= Task instructions =
Show each line of the records below that contains the word "button", treating uppercase and lowercase letters as different.

= Material to process =
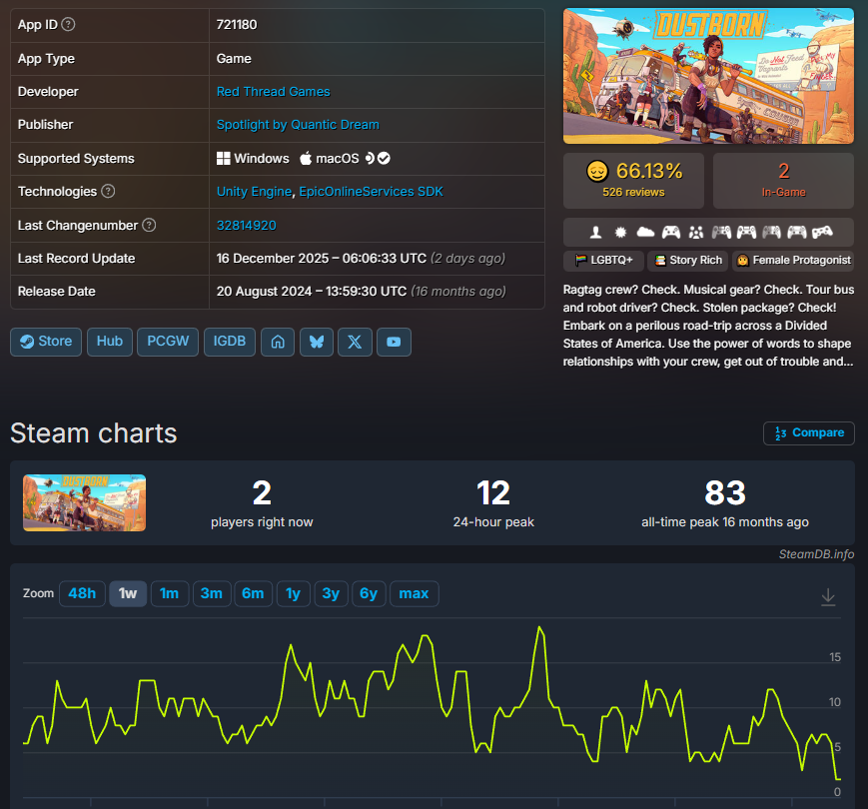The height and width of the screenshot is (809, 868).
Task: Open the YouTube channel icon
Action: 394,342
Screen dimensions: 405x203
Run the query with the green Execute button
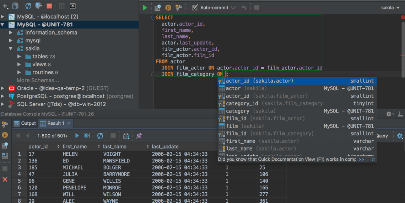[x=145, y=7]
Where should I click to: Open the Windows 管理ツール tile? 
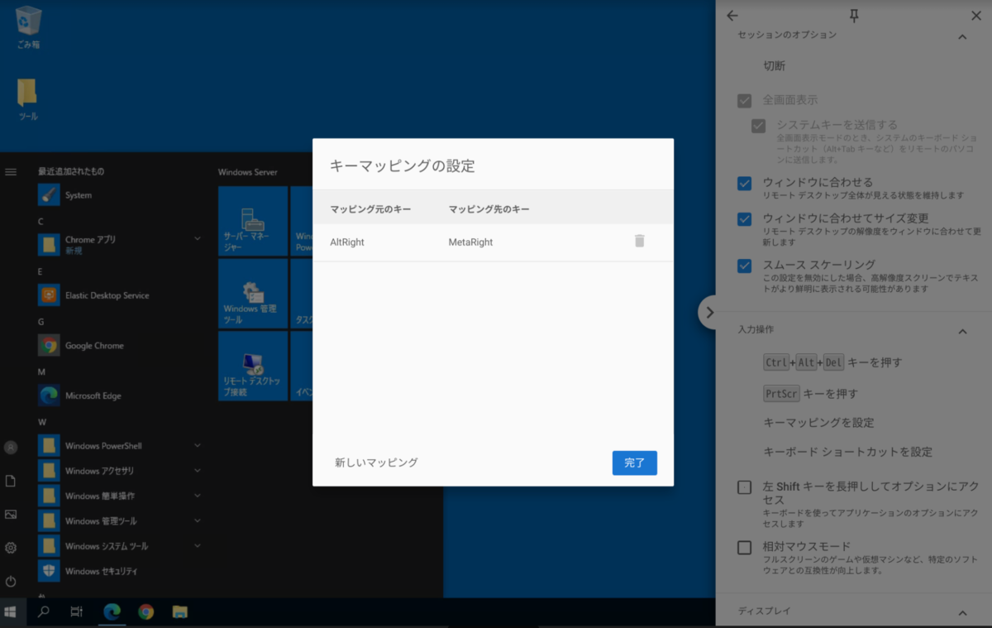coord(251,293)
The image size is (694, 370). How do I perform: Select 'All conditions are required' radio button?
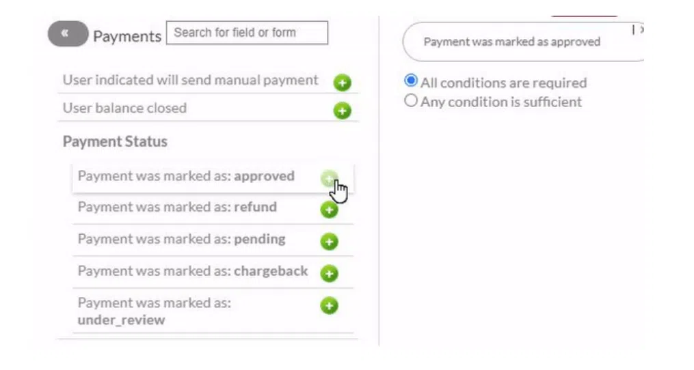point(411,81)
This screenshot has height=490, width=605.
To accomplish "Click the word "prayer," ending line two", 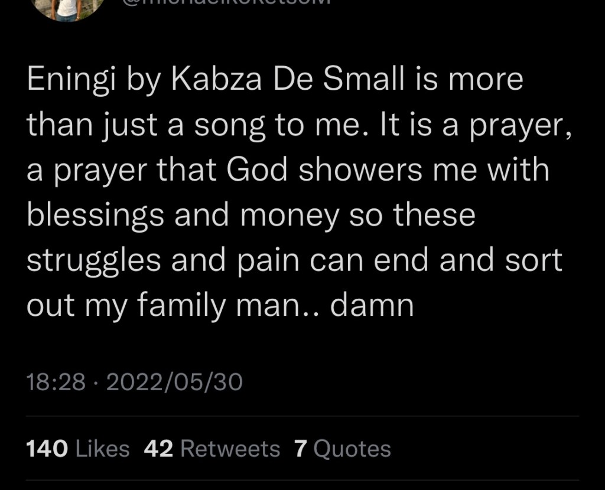I will pos(525,126).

= Complete response =
Run the query with the green Execute button
The image size is (694, 370). How do I perform: Select 'All conditions are required' radio button?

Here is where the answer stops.